#### SUPPLIED MATERIAL
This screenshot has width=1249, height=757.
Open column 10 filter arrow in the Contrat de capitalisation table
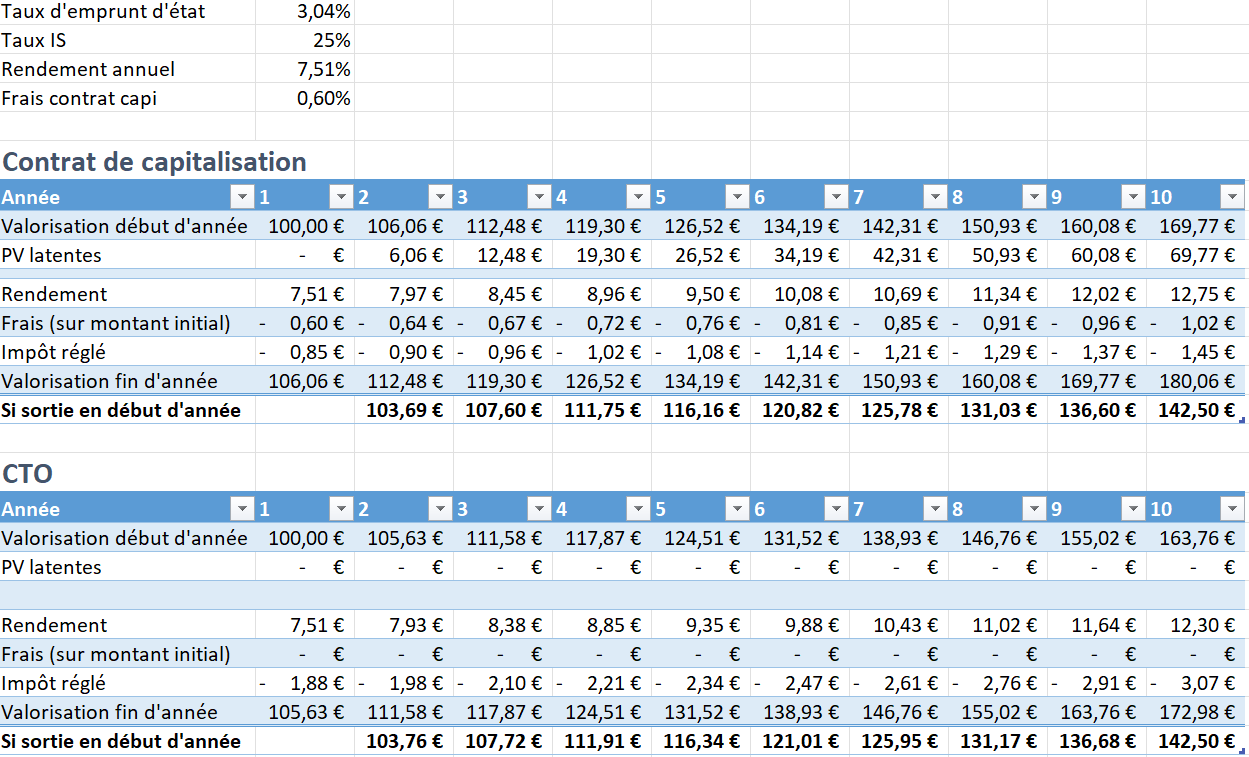(x=1231, y=196)
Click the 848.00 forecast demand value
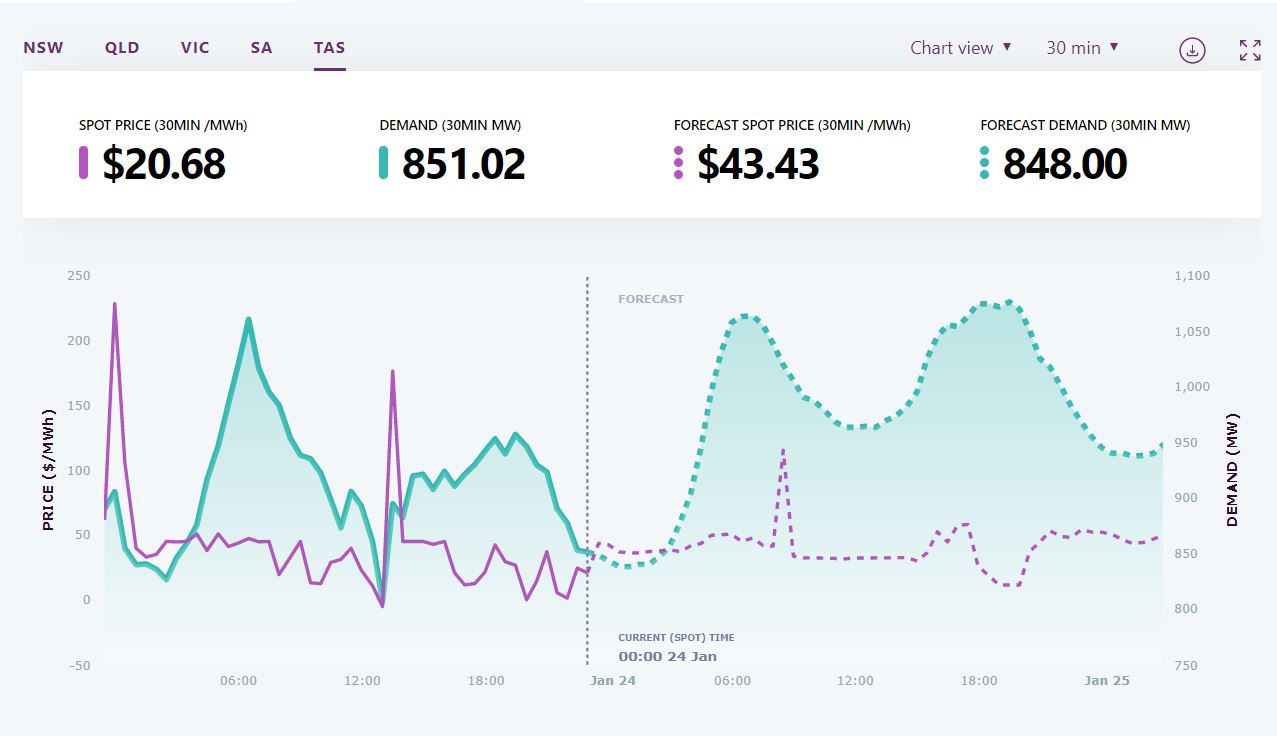Screen dimensions: 1277x736 tap(1065, 164)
########
Can you transcribe the entries above word for word, without including the pictures?

## WRITTEN REPLY:
This screenshot has width=1249, height=757.
Open column 10 filter arrow in the Contrat de capitalisation table
(x=1231, y=196)
Click the 848.00 forecast demand value
Screen dimensions: 1277x736 tap(1065, 164)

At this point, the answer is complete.